LES DONNÉES
.....

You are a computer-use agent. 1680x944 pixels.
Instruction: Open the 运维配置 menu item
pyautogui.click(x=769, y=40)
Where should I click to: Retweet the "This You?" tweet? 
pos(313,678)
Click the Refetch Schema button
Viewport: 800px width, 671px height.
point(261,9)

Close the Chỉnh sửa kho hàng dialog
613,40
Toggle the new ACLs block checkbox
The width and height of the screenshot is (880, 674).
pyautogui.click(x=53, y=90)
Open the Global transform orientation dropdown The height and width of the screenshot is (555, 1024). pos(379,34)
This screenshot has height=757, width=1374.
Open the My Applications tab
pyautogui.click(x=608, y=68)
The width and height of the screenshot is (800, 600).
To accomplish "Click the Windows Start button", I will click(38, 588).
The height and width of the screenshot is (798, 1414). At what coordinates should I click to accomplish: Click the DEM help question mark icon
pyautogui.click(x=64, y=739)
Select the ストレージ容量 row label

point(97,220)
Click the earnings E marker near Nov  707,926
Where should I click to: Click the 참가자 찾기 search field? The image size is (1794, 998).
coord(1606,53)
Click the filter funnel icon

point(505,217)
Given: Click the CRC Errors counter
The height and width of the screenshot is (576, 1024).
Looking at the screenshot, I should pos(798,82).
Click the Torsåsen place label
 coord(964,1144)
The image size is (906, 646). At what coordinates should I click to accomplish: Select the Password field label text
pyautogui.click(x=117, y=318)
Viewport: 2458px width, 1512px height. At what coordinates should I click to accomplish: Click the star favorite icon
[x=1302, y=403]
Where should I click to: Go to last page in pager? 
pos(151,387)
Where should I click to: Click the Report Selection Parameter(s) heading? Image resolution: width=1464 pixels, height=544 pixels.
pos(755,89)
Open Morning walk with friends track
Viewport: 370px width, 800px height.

.....

DESCRIPTION DE LA TÂCHE
Mettez l'ensemble des entrées ci-dessus sous forme de liste JSON de chaînes, à raison d'une chaîne par ligne et sans reprendre les lignes vides.

RÉPONSE PROPOSÉE
[
  "You are a computer-use agent. 1680x944 pixels.",
  "Instruction: Open the 运维配置 menu item",
  "pyautogui.click(x=769, y=40)",
  "Where should I click to: Retweet the \"This You?\" tweet? ",
  "pos(313,678)",
  "Click the Refetch Schema button",
  "Viewport: 800px width, 671px height.",
  "point(261,9)",
  "Close the Chỉnh sửa kho hàng dialog",
  "613,40",
  "Toggle the new ACLs block checkbox",
  "The width and height of the screenshot is (880, 674).",
  "pyautogui.click(x=53, y=90)",
  "Open the Global transform orientation dropdown The height and width of the screenshot is (555, 1024). pos(379,34)",
  "This screenshot has height=757, width=1374.",
  "Open the My Applications tab",
  "pyautogui.click(x=608, y=68)",
  "The width and height of the screenshot is (800, 600).",
  "To accomplish \"Click the Windows Start button\", I will click(38, 588).",
  "The height and width of the screenshot is (798, 1414). At what coordinates should I click to accomplish: Click the DEM help question mark icon",
  "pyautogui.click(x=64, y=739)",
  "Select the ストレージ容量 row label",
  "point(97,220)",
  "Click the earnings E marker near Nov  707,926",
  "Where should I click to: Click the 참가자 찾기 search field? The image size is (1794, 998).",
  "coord(1606,53)",
  "Click the filter funnel icon",
  "point(505,217)",
  "Given: Click the CRC Errors counter",
  "The height and width of the screenshot is (576, 1024).",
  "Looking at the screenshot, I should pos(798,82).",
  "Click the Torsåsen place label",
  " coord(964,1144)",
  "The image size is (906, 646). At what coordinates should I click to accomplish: Select the Password field label text",
  "pyautogui.click(x=117, y=318)",
  "Viewport: 2458px width, 1512px height. At what coordinates should I click to accomplish: Click the star favorite icon",
  "[x=1302, y=403]",
  "Where should I click to: Go to last page in pager? ",
  "pos(151,387)",
  "Where should I click to: Click the Report Selection Parameter(s) heading? Image resolution: width=1464 pixels, height=544 pixels.",
  "pos(755,89)",
  "Open Morning walk with friends track",
  "Viewport: 370px width, 800px height."
]